_Your instructions_: Once the line with "The height and width of the screenshot is (413, 558)." is found, write it out along with every line after it, exactly, up to the last line of the entries below. Exclude pictures.
• • • •
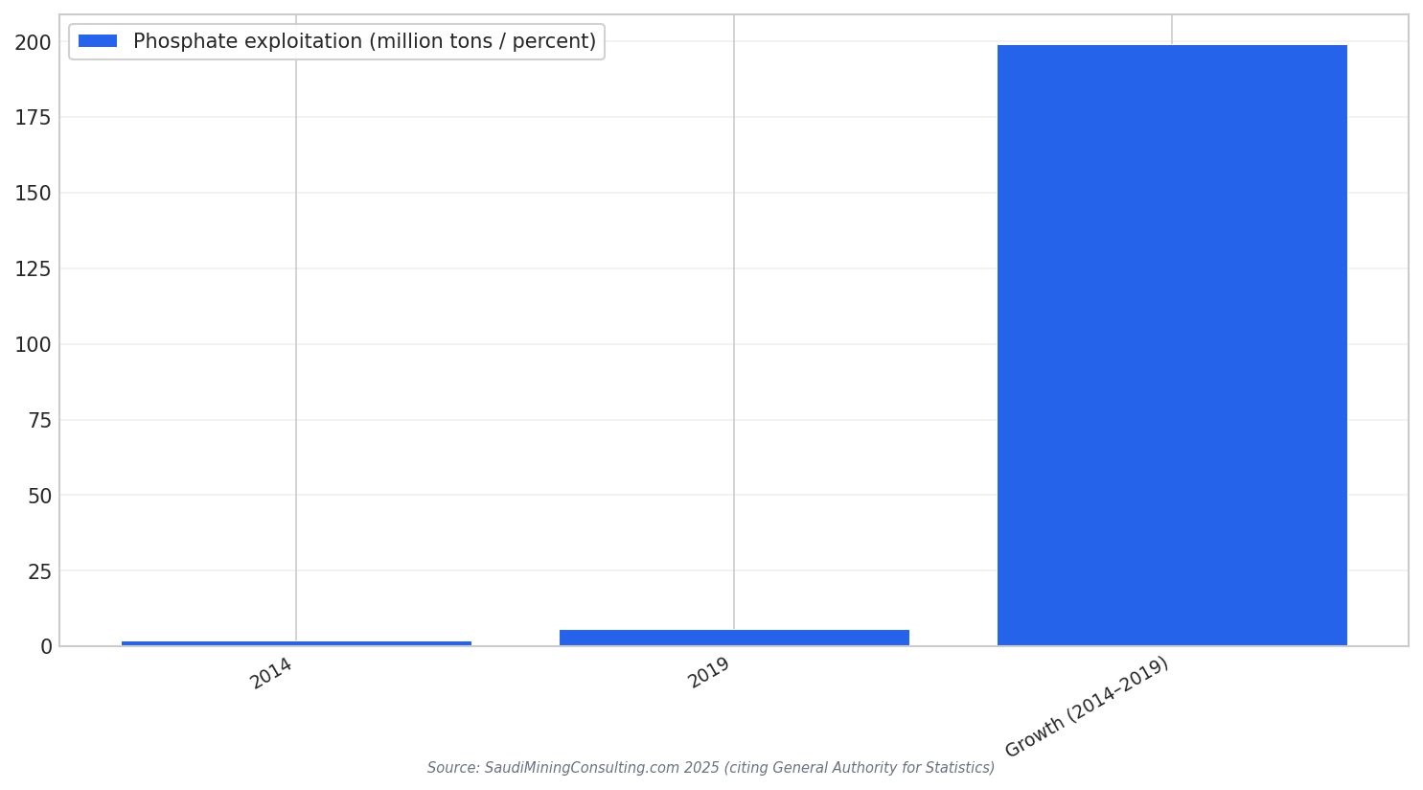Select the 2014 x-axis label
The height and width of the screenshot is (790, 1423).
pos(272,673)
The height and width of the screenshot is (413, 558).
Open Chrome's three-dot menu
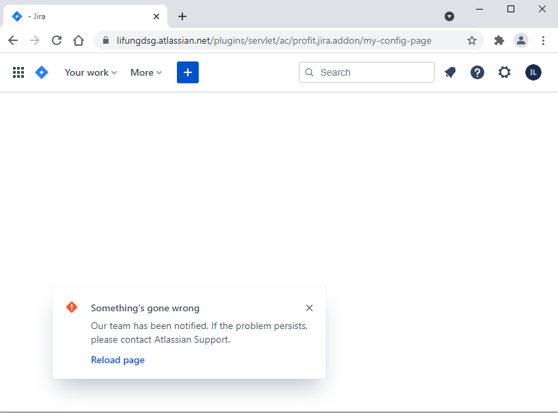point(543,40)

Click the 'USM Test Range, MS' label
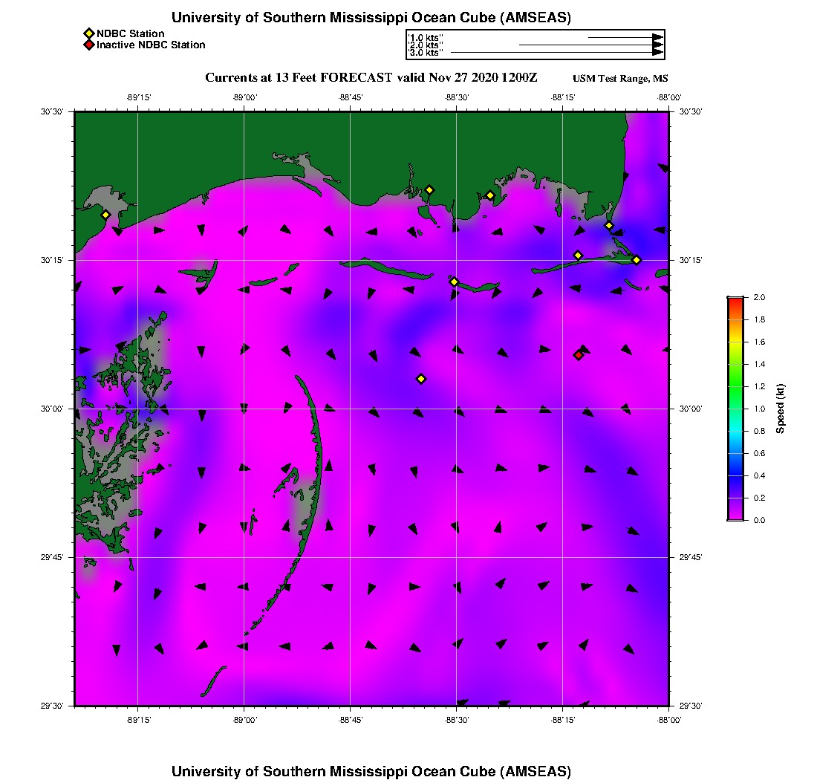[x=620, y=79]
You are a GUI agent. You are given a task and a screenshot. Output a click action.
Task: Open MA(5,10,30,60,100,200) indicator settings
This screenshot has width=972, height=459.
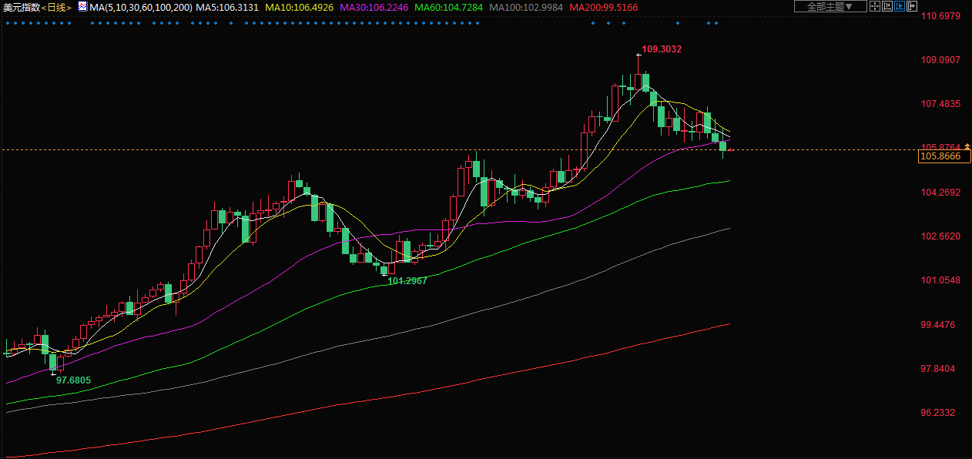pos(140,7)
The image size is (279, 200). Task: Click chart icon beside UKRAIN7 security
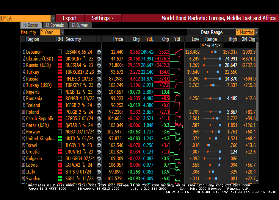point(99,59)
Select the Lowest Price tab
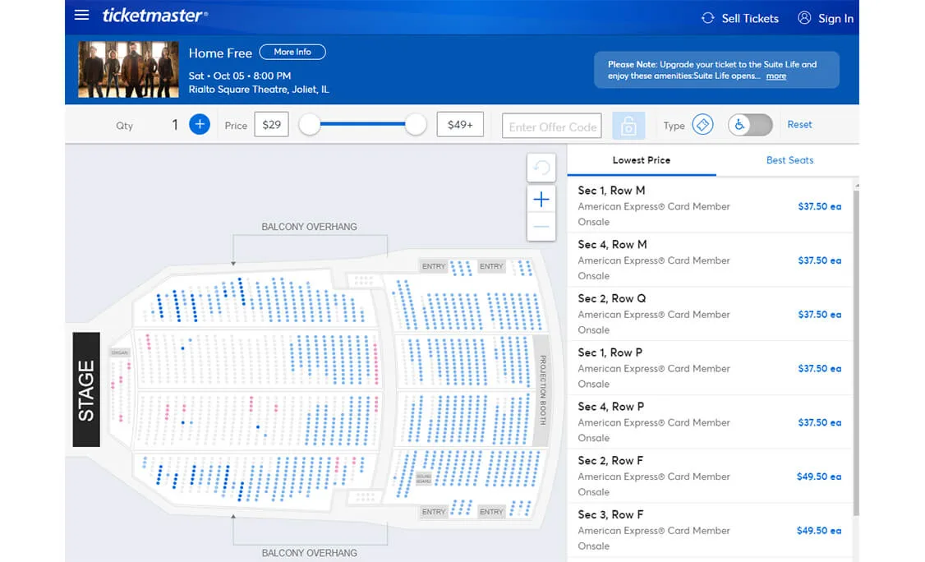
• • • •
_Solution to this task_:
The height and width of the screenshot is (413, 558).
Open Chrome's three-dot menu
point(543,40)

Click the 'USM Test Range, MS' label
[x=620, y=79]
You are a GUI agent. You are given a task and a screenshot. Output a click action.
Task: Open MA(5,10,30,60,100,200) indicator settings
This screenshot has width=972, height=459.
pos(140,7)
The image size is (279, 200). Task: Click chart icon beside UKRAIN7 security
point(99,59)
Select the Lowest Price tab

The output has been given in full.